--- start of Reading passage ---
Dancing serpentine columns of dust tear through the surface of Mars almost daily, leaving behind dark, filamentous trails that are easily recognizable from orbit by both experts and enthusiasts of the Red Planet. A new comprehensive analysis of two European orbiters shows that these vortices are not just an exotic pastime of the wind, but a fundamental link in the Martian climate system. By tracking them over twenty years, planetologists have reconstructed how dust rises, how it travels and where it most often settles, and in doing so, they have also recorded a surprising fact: surface winds on Mars are often faster than what previous models and measurements from the surface suggested. This is the most extensive tracking of “dust devils” to date, with a systematically built catalog that combines observations from different seasons, areas and geological environments, and offers concrete guidelines for planning future missions that will have to work on Mars in an environment of unpredictable gusts and persistent, sticky dust.

What are “dust devils” and why are they important

Dust vortices, in popular terminology “dust devils”, are created when the ground heats up faster than the air immediately above it due to solar radiation. The warm air begins to rise abruptly and creates an updraft column, while colder, denser air flows in from the side and closes the circulation. A sufficient horizontal component of the wind turns this upward flow into a rotating funnel which, in the dry and dusty conditions of Mars, very easily picks up fine particles and lifts them tens or even hundreds of meters high. The vortices are transient: they last from just a few minutes to, in rare cases, a little longer; but their combined effect on the atmosphere is surprisingly large because they occur very frequently, over large areas and during parts of the day when the surface is warmest.

Unlike Earth, where rain and moisture quickly “wash away” floating particles, on Mars, dust can remain in the atmosphere for a long time and be transported over thousands of kilometers. This affects the distribution of temperature (it weakens heating during the day and “covers” the surface at night), the formation of clouds and the water balance, because vortices and storms can accelerate the loss of water vapor into space. In practice, this means that understanding small, local vortices leads to more accurate global climate models and safer planning of space missions – from scheduling self-cleaning of solar panels to assessing the risk to optics and mechanisms on rovers and landers.
--- end of Reading passage ---
--- start of Extracted data ---
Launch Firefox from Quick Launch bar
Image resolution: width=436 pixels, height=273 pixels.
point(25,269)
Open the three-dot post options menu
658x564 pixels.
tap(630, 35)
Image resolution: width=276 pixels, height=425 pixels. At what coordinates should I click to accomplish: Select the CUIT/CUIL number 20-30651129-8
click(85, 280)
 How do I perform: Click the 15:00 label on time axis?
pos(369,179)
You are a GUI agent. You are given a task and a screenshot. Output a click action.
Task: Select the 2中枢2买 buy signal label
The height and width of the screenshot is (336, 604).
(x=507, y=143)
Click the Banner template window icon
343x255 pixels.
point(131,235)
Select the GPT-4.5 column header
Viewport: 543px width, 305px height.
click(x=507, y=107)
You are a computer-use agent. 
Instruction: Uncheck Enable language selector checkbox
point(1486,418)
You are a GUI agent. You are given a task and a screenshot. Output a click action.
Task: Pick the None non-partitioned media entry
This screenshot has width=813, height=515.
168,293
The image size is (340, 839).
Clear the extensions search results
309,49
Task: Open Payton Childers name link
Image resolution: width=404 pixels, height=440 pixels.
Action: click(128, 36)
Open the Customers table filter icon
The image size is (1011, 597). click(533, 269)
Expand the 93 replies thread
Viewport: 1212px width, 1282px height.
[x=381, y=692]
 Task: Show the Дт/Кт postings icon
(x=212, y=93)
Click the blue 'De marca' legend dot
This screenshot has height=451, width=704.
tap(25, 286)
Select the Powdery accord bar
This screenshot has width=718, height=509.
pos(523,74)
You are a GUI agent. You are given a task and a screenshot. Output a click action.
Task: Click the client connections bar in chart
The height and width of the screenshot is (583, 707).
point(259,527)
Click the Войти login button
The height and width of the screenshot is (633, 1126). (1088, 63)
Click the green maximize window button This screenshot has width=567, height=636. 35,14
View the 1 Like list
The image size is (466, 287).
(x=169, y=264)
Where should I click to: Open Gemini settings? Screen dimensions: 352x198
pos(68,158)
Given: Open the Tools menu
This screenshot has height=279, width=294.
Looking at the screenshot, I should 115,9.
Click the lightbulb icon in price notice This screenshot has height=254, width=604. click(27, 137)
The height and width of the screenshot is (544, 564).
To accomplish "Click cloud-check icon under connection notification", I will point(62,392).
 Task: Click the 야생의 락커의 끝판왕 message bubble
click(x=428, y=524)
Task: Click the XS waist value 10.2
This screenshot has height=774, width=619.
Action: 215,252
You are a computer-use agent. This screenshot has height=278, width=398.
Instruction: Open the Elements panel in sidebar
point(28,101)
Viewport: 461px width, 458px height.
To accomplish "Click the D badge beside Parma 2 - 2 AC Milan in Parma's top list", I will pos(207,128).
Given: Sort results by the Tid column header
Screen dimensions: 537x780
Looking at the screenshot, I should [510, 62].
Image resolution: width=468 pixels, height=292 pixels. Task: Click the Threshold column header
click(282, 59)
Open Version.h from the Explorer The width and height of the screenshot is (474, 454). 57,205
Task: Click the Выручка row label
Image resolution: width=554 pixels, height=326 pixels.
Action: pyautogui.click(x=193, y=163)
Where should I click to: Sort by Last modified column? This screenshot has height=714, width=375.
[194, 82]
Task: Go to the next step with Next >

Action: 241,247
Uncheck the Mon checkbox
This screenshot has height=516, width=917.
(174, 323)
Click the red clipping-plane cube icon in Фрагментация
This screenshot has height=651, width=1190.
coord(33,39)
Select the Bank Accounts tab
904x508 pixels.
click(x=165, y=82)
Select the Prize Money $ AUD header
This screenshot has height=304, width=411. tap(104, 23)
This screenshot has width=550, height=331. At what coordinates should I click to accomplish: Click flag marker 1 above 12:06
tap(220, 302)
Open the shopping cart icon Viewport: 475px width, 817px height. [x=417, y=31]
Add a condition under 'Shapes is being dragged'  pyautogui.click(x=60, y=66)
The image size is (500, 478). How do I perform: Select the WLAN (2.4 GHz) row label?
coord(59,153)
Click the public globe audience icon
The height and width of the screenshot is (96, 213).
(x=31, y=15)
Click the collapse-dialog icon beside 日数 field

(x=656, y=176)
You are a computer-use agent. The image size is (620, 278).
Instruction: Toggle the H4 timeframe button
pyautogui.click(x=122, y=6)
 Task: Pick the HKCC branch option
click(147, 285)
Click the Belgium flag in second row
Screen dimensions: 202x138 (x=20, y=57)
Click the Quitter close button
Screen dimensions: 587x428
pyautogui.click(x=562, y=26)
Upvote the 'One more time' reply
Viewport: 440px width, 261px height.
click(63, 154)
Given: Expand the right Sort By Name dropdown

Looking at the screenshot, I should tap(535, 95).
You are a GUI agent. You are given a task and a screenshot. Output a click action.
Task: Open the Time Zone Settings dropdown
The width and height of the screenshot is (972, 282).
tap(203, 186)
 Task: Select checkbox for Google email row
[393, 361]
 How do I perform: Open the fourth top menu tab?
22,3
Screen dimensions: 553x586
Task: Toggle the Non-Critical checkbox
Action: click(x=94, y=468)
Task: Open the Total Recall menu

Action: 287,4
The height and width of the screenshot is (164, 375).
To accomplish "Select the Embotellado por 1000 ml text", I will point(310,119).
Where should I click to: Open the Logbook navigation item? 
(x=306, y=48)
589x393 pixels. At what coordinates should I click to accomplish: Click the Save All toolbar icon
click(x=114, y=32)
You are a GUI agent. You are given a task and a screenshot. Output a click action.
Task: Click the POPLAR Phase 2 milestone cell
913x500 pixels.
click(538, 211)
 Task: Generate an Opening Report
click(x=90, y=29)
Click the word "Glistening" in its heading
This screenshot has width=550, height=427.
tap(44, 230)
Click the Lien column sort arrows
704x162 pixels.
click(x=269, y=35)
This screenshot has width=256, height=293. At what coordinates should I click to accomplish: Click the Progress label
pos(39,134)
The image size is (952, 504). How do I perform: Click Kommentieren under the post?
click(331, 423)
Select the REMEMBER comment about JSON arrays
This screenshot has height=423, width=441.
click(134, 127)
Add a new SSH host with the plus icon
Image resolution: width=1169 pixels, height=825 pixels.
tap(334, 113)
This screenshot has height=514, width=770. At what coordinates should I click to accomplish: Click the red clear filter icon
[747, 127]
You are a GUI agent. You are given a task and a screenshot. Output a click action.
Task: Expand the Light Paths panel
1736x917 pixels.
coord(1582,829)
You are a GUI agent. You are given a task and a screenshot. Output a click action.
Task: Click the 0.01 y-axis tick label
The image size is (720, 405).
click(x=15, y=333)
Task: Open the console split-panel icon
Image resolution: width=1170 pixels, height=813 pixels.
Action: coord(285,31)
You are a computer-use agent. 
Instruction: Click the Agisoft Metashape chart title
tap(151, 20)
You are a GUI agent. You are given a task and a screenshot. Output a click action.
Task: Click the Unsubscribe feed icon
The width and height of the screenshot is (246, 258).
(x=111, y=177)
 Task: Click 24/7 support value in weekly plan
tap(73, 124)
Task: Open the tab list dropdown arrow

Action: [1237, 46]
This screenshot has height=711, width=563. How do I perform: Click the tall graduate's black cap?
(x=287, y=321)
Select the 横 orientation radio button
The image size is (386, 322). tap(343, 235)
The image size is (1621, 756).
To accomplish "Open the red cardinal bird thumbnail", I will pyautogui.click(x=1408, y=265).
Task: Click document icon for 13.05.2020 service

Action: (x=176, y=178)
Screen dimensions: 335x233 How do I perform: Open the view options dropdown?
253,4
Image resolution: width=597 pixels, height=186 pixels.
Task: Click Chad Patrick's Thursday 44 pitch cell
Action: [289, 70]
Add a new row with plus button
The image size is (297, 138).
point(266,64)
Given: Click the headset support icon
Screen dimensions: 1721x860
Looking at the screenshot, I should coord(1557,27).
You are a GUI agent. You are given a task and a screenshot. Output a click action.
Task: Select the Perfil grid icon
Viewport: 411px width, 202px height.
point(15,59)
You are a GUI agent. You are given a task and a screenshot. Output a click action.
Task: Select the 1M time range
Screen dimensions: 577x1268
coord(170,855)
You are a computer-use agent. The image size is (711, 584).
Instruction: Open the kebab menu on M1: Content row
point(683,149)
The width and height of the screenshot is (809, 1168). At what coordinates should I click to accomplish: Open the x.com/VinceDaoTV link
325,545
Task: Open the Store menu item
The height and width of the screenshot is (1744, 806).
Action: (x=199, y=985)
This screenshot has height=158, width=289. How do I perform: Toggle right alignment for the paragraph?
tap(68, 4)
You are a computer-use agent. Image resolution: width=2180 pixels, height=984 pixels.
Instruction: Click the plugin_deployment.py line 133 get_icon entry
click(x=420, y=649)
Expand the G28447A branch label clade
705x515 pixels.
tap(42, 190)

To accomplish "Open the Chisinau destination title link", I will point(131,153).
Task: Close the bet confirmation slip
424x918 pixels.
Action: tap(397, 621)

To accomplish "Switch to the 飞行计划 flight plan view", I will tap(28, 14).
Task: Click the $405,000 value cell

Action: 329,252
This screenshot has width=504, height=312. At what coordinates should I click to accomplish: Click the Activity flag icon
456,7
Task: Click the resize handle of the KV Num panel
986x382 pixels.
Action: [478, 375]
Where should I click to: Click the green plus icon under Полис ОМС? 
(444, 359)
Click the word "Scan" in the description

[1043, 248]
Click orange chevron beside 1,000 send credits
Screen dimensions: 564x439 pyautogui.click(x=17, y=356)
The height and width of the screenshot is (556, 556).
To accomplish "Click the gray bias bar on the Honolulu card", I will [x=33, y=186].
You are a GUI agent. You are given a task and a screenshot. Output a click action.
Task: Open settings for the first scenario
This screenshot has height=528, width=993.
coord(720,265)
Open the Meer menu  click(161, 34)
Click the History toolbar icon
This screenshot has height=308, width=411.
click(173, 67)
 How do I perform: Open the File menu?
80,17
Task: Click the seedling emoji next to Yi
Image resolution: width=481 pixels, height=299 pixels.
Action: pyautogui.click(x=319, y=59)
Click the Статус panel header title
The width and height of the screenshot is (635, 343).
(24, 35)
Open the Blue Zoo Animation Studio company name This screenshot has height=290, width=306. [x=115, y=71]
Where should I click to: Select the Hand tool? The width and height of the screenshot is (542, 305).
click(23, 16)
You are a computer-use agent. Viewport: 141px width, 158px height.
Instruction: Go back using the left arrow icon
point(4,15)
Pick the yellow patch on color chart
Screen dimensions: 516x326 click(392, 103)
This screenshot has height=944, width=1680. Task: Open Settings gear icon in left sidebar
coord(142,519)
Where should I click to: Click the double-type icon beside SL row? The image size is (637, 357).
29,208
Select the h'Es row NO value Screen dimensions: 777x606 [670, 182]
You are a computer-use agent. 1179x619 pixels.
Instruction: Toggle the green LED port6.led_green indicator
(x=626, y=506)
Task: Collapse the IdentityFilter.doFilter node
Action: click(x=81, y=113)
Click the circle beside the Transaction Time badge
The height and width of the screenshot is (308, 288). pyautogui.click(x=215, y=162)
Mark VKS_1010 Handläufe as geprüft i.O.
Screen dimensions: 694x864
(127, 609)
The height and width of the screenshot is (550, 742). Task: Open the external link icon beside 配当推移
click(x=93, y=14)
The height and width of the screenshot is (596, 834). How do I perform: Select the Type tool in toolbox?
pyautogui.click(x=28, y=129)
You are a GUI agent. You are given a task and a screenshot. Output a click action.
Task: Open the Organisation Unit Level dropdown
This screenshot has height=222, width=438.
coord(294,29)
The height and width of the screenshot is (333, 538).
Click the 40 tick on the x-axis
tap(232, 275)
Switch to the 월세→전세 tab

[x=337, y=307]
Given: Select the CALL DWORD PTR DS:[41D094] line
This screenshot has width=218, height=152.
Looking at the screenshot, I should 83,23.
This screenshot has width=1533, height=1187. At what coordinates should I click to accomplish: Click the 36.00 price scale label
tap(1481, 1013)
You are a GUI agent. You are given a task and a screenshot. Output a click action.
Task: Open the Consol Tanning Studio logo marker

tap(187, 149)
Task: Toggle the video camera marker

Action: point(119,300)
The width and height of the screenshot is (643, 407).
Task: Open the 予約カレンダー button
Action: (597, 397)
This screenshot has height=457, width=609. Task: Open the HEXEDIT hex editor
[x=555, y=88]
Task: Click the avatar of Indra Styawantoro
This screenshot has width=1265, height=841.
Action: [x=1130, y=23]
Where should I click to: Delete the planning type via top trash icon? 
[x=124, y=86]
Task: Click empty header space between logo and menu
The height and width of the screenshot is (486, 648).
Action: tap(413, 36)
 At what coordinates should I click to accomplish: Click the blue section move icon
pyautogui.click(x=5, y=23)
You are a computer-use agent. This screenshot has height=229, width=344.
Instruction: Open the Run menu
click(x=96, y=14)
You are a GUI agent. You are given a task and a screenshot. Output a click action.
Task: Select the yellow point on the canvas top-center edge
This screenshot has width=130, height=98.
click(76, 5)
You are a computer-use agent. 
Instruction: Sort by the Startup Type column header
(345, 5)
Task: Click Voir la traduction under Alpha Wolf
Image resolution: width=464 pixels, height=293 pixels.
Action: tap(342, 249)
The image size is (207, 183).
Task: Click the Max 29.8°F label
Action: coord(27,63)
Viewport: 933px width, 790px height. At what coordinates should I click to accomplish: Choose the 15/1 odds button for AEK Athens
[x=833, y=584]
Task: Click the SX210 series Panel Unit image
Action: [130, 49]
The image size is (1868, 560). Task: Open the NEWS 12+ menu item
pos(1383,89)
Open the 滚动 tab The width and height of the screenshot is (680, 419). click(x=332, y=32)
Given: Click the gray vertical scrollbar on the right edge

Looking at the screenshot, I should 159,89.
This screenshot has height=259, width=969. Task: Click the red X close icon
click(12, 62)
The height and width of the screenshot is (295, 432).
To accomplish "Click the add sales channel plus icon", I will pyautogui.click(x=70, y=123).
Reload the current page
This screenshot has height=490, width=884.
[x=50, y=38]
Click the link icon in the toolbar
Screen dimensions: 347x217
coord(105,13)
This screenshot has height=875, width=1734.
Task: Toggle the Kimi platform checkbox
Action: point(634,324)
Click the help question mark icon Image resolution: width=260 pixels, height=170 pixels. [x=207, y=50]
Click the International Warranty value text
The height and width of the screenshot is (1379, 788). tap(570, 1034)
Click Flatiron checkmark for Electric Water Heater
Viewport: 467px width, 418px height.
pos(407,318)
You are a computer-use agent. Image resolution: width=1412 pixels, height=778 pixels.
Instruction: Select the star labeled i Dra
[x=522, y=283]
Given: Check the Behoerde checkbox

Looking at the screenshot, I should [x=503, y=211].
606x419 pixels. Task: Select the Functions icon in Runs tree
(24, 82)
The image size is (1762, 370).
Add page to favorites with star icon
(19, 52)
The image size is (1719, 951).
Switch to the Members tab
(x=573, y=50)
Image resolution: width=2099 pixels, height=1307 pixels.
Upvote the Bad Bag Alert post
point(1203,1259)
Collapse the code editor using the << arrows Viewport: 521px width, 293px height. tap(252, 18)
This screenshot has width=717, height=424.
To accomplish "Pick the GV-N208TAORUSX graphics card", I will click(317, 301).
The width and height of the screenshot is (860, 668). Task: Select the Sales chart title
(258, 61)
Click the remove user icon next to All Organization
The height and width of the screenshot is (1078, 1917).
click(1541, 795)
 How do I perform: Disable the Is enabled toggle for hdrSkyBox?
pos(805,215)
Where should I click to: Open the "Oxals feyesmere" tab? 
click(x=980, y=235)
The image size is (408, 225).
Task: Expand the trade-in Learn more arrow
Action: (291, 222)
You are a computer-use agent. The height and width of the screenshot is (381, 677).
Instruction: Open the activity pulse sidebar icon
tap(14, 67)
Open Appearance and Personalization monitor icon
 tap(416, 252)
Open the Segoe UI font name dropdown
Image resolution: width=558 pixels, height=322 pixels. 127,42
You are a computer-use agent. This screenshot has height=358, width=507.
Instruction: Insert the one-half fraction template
--- end of Extracted data ---
◆ **Instructions**:
1. From the Mars dust devils article, write down the passage starting with "Dust vortices, in" and going on through "surface is warmest.".
2. Over how many years did planetologists track the dust vortices, according to the Mars dust devils article?
3. The Mars dust devils article names several things that dust lingering in the atmosphere affects. List them all.

◆ **Full solutions**:
1.
Dust vortices, in popular terminology “dust devils”, are created when the ground heats up faster than the air immediately above it due to solar radiation. The warm air begins to rise abruptly and creates an updraft column, while colder, denser air flows in from the side and closes the circulation. A sufficient horizontal component of the wind turns this upward flow into a rotating funnel which, in the dry and dusty conditions of Mars, very easily picks up fine particles and lifts them tens or even hundreds of meters high. The vortices are transient: they last from just a few minutes to, in rare cases, a little longer; but their combined effect on the atmosphere is surprisingly large because they occur very frequently, over large areas and during parts of the day when the surface is warmest.

2. Over twenty years.

3.
- The distribution of temperature
- The formation of clouds
- The water balance